Va camino ya de los cuatro años desde que Lorca fue sacudida por dos terremotos traicioneros. Uno asustó y el otro, cual yihadista, remató.
La plaza de toros quedó destrozada. Un destrozo salvable. Los técnicos así los estipularon. Sólo hace falta una inversión de un millón de euros para que Sutullena vuelva a cobrar vida.
Pero sus propietarios se fueron por el camino difícil. Para ellos los 400.000 € del seguro de la plaza eran insuficientes. Y pese a que los técnicos les informaron que muchos de los daños detectados eran de antes del día de los terremotos, desafiaron al consorcio de compensación de seguros. Y ahora ni la burra ni el tío.
La plaza de Toros, además, está catalogada como patrimonio de la Ciudad de Lorca.

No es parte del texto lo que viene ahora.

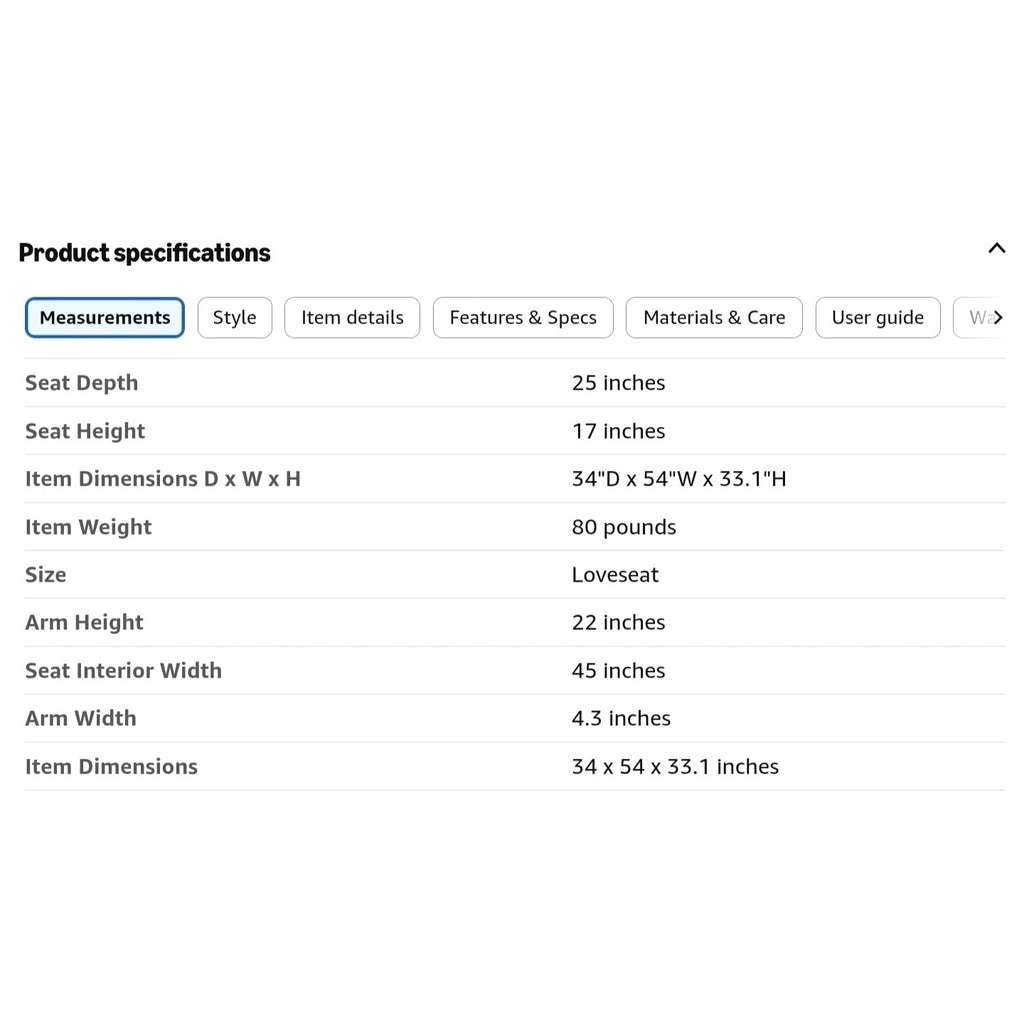Click the right arrow to show more tabs
Screen dimensions: 1024x1024
coord(998,317)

Sólo por eso, el ayuntamiento dispone de 700.000 € para el arreglo de la misma. Sumen, las dos cifras dadas. La solución era fácil. Juntemos las dos fuerzas, la propiedad le deja al ayuntamiento la plaza, cierto tiempo, por la ayuda, y todos felices. Pero no, aquí está claro que había que sacar también algo para engordar la cartilla.

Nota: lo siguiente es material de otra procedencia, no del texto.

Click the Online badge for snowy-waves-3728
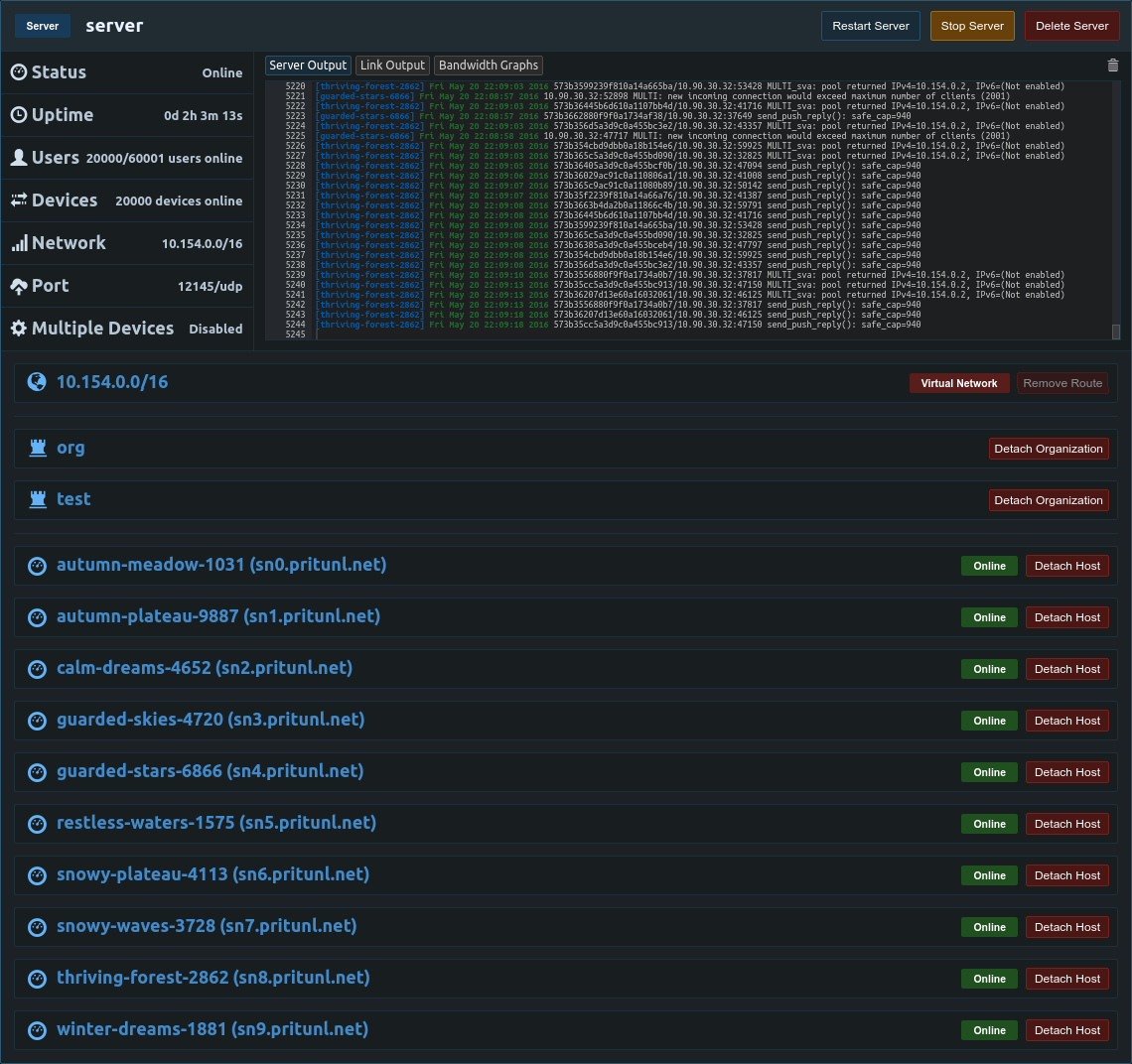 click(x=989, y=927)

Lo único que se ve es el interés que antes y ahora tiene esta familia de camiseros por este monumento. Ninguno. Ya se lo dijeron los técnicos, había daños anteriores a los terremotos. Y los que paseábamos por la plaza, antes de la tragedia, lo sabíamos. Sutullena se había quedado de almacén de las tiendas de sus propietarios.
Todavía estamos esperando una rueda de prensa para que nos expliquen qué piensan hacer con la centenaria plaza.
Pero si la propiedad muestra interés cero, el ayuntamiento tampoco destaca en este asunto. Lejos del brindis al sol del pasado septiembre, cuando la plataforma SutullenaYa le puso al alcalde el cartel de ReconstrucciónYa, en los morros, ante 4000 personas y el periodista Manolo Molés, lo entrevisto en la radio, no se ha vuelto a manifestar.
Paco Jodar se sacó de la chistera, una solución que ni él se la creía. Inviable a primera vista. Lo de que venga un inversor a perder a cambio de nada sonaba a ciencia ficción.
Y el otro día en la presentación de la corrida de la alternativa de Miguel Angel Moreno, el alcalde y sus presidentes de plazas portátiles y que les da miedo contestar a preguntas sobre la plaza, se marcaron un Paulina Rubio. “Ni una sola palabra”.
Ahora se dice por ahí, que el Ayuntamiento piensa en una plaza nueva en otro lugar, al estilo polideportivo. Tirar » La Giralda» para construir un rascacielos. Lo de este equipo de gobierno da para una película mala.
En la web de la “Moda Taurina Lorquina” veo a Ramón Mateo “Morita” y a Miguel Ángel Moreno, portando las camisas fashion de los propietarios de Sutullena. Y encima fotografiados en la plaza de toros, que sólo se abre, para hacer publicidad de los trapitos taurinos.
Pero al lado de Ramón y Miguel, está el maestro, que también se ha prestado a la pantomima de las camisas. Ver a Pepín Jiménez, tan tímido, tan escondido, de actor del teatro camisero hunde a cualquiera.
Nosotros, lo que hacemos este periódico, seguimos con la camisa negra.